Soplan enrarecidos los vientos en Madrid tras las discutibles revelaciones sobre el 23F de la veterana periodista Pilar Urbano. Bajo el cielo esmaltado, azul y frío de la capital resuenan los ecos de los funerales de Estado por Adolfo Suárez y de la homilía en clave política del cardenal Rouco -a quien Rajoy, dicen, no traga y a quien no ha recibido en dos años de legislatura- y todo ello con unas elecciones europeas a la vuelta de la esquina y la economía iniciando un tímido repunte. Política de segundo plano -piensan en La Moncloa-: ningún paso en falso y silencios largos, a la espera de que la recuperación económica anime a los votantes del PP -inflación congelada, repentino dinamismo en la contratación laboral, el PIB apuntando al alza...-. Uno de los indicadores clave del interés que despierta nuestro país es el desembarco de grandes fondos internacionales en busca de saldos inmobiliarios. "El Mediterráneo no se ha comido a España", titulaba hace unos días "The Wall Street Journal". Las sorpresas serán positivas, anuncian los fontaneros del Gobierno: los impuestos van a bajar, vuelven los moscosos, las constantes vitales del déficit se estabilizan casi sin esfuerzo añadido, se empieza a crear empleo neto... Política conductista, primero el palo para después ofrecer la zanahoria, siempre sujeta al férreo patrón que dicta Merkel. Ha pasado ya la época en que Felipe González peroraba sobre la construcción europea, Aznar se asociaba a Washington y Zapatero impulsaba la Alianza de Civilizaciones. ¿Una España ensimismada? No exactamente. Más bien la etapa de Rajoy refleja las consecuencias de un país que ha perdido gran parte de su autonomía debido a la asfixia financiera y al endeudamiento masivo. En 2012, el rescate parecía inminente pero la pinza con Francia e Italia nos salvó. Desde entonces mejor no llamar la atención, hacer los deberes y torear el temporal. Tras siete años de crisis, España se ha visto obligada a una reestructuración durísima que ha llegado a poner en tela de juicio el funcionamiento de las principales instituciones del Estado.

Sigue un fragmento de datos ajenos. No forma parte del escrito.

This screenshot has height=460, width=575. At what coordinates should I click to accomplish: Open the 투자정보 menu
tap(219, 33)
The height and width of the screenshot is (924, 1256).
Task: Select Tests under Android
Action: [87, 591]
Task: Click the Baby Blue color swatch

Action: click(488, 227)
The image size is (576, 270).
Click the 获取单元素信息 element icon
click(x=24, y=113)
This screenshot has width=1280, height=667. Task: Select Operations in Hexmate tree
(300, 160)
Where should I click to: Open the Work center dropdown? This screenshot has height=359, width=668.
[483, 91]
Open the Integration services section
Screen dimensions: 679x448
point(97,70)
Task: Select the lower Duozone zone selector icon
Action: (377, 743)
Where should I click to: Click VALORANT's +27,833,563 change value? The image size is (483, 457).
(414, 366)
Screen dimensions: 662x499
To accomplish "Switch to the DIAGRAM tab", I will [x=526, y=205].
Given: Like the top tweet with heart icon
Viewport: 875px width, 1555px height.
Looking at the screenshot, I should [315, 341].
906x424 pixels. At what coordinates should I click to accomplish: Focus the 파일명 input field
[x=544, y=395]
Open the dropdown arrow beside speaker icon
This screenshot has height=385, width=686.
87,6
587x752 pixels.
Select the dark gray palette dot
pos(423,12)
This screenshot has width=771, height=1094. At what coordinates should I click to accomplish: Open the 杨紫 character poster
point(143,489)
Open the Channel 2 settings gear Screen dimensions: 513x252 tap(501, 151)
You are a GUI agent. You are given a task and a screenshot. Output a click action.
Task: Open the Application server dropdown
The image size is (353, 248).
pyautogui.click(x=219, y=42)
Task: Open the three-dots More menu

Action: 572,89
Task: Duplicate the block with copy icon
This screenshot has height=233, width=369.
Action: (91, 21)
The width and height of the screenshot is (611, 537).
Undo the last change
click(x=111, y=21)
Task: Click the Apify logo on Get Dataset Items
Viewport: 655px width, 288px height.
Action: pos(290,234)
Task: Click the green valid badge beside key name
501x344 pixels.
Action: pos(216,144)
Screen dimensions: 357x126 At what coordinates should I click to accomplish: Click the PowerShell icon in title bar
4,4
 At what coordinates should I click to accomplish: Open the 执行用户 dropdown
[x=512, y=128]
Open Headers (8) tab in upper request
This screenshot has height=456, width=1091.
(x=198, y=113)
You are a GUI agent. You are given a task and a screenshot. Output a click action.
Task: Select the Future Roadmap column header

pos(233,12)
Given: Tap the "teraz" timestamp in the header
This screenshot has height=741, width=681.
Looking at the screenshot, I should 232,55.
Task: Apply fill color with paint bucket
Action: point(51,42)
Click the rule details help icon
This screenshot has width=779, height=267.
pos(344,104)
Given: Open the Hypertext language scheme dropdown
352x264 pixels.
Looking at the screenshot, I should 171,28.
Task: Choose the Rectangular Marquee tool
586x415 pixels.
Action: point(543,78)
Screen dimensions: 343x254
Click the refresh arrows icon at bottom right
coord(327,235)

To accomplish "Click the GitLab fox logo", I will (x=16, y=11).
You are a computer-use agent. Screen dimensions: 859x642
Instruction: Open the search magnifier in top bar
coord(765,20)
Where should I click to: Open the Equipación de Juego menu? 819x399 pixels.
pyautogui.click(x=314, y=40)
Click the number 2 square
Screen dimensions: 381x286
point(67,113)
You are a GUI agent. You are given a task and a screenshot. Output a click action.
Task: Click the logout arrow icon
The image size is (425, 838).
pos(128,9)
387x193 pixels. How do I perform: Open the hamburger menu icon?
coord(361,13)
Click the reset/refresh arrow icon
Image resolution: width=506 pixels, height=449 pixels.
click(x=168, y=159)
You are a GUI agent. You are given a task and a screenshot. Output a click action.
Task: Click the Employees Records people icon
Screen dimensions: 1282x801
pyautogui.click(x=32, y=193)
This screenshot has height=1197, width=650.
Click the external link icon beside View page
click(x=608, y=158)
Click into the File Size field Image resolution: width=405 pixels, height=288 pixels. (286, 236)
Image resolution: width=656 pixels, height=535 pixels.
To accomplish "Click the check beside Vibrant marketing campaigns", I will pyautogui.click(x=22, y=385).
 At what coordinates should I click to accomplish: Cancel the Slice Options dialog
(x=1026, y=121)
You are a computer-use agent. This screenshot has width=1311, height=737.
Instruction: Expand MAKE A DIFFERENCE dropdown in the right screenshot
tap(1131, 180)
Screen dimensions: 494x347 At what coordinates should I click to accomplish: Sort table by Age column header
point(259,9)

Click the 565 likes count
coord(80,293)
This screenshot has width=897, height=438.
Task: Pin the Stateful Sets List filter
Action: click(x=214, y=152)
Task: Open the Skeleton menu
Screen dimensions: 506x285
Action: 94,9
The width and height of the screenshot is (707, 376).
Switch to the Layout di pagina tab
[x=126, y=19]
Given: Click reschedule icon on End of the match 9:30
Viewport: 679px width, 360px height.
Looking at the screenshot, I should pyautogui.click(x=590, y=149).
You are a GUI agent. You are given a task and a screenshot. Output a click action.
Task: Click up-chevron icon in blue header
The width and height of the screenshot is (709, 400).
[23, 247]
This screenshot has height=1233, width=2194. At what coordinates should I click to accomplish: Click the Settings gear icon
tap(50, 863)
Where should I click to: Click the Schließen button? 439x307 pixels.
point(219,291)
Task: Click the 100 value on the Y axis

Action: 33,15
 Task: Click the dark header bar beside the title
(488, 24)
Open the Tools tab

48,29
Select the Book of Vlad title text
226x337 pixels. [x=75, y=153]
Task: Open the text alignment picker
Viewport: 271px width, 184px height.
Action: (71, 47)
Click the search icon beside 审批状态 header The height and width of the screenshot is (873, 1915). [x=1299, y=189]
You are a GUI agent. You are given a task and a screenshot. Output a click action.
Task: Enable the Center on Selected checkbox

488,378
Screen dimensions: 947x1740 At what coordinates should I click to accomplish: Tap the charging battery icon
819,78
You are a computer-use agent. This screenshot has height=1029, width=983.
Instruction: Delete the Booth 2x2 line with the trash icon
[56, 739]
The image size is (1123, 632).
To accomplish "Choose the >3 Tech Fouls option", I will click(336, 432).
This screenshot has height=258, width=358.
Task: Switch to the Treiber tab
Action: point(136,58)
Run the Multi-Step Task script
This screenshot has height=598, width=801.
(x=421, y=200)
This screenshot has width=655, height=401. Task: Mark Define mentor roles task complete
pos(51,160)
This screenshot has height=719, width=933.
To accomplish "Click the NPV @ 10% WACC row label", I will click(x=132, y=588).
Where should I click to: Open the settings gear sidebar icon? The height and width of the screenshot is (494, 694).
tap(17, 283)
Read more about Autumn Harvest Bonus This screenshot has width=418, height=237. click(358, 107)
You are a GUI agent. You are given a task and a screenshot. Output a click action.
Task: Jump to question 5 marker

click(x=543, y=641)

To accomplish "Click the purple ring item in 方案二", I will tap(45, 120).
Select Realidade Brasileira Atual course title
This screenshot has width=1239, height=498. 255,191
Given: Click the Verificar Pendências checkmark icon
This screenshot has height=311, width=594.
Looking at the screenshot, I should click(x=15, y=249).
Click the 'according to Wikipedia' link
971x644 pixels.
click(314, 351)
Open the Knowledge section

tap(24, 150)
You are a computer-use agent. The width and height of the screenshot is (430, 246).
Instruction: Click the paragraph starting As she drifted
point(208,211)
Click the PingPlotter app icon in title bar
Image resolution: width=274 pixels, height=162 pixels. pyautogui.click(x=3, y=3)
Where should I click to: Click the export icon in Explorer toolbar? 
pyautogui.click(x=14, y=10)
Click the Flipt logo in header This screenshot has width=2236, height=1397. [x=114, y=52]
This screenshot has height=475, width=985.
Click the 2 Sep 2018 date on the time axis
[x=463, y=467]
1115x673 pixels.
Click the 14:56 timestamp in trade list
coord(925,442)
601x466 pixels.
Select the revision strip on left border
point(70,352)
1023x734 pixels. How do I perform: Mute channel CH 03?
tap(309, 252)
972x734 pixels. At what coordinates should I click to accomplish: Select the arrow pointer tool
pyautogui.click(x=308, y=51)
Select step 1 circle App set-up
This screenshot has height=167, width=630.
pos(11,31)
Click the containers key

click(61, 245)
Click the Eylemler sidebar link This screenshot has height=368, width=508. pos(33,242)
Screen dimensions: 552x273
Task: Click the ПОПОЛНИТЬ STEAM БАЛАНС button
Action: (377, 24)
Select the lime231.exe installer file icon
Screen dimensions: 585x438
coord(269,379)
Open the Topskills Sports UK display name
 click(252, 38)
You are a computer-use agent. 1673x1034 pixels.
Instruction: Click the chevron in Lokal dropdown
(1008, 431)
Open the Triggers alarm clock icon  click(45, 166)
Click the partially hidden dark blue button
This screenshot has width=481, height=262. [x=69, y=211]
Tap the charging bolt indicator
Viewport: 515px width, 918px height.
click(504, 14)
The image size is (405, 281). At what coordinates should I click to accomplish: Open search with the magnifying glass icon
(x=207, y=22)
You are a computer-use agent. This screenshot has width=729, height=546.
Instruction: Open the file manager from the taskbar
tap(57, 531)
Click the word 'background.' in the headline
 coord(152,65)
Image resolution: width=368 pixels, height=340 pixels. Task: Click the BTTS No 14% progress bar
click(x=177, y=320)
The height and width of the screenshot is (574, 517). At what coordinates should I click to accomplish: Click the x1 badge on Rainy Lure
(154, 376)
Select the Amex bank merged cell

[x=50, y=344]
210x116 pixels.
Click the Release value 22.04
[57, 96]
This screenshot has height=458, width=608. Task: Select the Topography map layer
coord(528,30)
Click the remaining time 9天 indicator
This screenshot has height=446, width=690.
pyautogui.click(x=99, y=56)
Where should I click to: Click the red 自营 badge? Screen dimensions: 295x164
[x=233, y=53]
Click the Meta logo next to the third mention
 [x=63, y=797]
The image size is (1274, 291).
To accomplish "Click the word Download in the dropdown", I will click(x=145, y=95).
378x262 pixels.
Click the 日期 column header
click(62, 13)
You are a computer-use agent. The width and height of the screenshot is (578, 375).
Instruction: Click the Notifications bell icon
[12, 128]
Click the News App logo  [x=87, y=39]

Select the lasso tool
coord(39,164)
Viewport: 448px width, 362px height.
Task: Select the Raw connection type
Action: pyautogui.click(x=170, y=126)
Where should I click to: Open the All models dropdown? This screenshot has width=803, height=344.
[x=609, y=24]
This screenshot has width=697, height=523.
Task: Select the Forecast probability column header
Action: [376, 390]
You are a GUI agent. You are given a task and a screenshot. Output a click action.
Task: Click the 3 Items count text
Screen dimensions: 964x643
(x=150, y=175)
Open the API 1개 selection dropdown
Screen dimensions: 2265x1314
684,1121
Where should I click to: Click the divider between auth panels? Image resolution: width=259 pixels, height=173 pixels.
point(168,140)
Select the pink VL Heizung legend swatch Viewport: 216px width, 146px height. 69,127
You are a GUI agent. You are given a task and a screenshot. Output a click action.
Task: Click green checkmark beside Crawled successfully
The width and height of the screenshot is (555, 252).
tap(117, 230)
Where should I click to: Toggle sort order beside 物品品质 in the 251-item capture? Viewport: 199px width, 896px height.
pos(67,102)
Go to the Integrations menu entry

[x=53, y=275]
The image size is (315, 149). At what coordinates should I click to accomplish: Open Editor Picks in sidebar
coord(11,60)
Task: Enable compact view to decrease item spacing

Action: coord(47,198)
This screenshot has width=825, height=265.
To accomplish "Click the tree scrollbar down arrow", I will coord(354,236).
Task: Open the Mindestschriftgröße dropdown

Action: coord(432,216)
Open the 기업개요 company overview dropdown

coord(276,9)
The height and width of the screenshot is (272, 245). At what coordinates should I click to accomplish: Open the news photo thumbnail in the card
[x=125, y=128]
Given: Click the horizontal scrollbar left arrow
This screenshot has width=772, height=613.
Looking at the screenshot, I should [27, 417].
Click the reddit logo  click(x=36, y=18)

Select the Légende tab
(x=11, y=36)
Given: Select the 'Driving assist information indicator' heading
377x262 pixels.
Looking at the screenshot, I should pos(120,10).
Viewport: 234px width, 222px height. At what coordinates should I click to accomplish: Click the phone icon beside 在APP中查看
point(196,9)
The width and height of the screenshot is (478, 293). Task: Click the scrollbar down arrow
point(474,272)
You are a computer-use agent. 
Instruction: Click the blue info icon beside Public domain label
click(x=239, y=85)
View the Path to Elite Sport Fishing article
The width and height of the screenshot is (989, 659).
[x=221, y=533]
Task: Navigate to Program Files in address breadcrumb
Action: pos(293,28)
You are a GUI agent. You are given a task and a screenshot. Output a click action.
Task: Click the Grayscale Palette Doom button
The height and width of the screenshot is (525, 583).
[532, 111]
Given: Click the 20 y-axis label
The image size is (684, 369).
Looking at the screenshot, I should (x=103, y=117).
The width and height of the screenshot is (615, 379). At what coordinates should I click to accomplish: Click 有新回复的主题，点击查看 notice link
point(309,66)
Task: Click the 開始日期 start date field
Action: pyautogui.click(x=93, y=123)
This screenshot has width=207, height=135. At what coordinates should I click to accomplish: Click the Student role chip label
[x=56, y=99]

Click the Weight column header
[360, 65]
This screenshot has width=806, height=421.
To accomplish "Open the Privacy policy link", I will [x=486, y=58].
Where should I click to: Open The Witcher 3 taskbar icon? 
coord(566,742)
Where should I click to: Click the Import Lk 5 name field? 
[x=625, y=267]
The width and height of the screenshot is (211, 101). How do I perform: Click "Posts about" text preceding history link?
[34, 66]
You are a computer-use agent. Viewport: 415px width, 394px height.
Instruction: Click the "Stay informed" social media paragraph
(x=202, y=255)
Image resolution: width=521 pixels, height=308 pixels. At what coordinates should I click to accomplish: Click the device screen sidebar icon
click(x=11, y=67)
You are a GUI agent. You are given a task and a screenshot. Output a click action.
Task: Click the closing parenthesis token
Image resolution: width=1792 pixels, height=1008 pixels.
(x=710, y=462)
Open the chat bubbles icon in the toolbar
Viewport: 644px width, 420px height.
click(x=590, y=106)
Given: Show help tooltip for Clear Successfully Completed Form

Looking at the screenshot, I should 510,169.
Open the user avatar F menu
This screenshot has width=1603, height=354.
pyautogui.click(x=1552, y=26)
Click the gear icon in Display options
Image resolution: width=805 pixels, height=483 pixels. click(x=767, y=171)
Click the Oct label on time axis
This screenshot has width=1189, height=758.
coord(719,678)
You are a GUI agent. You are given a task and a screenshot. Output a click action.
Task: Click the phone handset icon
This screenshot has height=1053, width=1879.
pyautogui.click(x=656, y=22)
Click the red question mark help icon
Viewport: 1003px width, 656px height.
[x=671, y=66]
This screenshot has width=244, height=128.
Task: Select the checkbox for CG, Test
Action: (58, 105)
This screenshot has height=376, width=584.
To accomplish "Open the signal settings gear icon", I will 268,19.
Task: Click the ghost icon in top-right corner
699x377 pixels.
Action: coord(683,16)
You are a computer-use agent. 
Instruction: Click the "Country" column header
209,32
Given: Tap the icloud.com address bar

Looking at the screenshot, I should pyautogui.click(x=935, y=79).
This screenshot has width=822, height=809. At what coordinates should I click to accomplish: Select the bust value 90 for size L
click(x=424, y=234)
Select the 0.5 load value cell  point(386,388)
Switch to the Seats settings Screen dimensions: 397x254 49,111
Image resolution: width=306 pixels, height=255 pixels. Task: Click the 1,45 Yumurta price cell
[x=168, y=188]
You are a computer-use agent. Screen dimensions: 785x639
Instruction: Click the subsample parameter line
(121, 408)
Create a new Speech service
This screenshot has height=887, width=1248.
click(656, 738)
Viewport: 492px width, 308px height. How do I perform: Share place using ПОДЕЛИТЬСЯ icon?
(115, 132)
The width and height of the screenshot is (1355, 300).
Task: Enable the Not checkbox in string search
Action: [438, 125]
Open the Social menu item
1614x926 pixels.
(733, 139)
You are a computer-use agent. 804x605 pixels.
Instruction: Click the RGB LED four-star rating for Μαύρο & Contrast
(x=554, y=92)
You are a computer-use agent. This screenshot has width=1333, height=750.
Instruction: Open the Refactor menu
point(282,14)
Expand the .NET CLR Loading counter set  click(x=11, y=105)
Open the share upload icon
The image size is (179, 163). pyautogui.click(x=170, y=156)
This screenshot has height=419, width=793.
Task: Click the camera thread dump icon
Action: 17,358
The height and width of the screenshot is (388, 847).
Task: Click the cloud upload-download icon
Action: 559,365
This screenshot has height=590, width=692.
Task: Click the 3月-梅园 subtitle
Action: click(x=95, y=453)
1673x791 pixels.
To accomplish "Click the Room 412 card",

Obsesiva en su quehacer, Pilar Urbano lleva tiempo empeñada en ofrecer una particular relectura de nuestra Historia reciente. La Reina, el Rey, Baltasar Garzón.., la periodista acumula libros como quien ordena fichas bibliográficas o reúne dosieres secretos. La pregunta no es ahora por qué Suárez -su última investigación-, sino por qué en este momento y en las presentes circunstancias. Las biografías que escribe Urbano se caracterizan por el oportunismo del best seller y por la capacidad polifacética del diletante, dos reglas de oro para asegurar ventas pero no necesariamente rigor. De nuevo la Transición, de nuevo la Casa Real, quizás de nuevo la Constitución, con Cataluña al fondo y el sarampión electoral. Por supuesto, la publicación de este libro no es casual. Soplan vientos enrarecidos en Madrid, decía al principio.

Desde hace tiempo, algunas elites financieras y políticas sostienen la necesidad de una segunda transición que exigiría la abdicación del Rey en su hijo, don Felipe. Nuevo monarca, nueva Constitución, nuevas Cortes, nuevo inicio. Adaptarse a la coyuntura con la figura del heredero de la Corona, quien debería ganarse -como hizo su padre- a los españoles. Retoques formales, diríamos, que disuelvan los riesgos de implosión. No parece que sea esta la lectura que hace Rajoy -maestro en el arte de la espera- ni tampoco Rubalcaba, consciente de que con una transición en la vida es suficiente. Un hecho se anuda al otro: el libro de Urbano y los intereses de los partidarios de la abdicación. La Zarzuela mira pero no opina. Al menos, públicamente. Una de las virtudes de la monarquía parlamentaria es que se mantiene al margen de las disputas partidistas. Y eso supone también que no se deja manipular.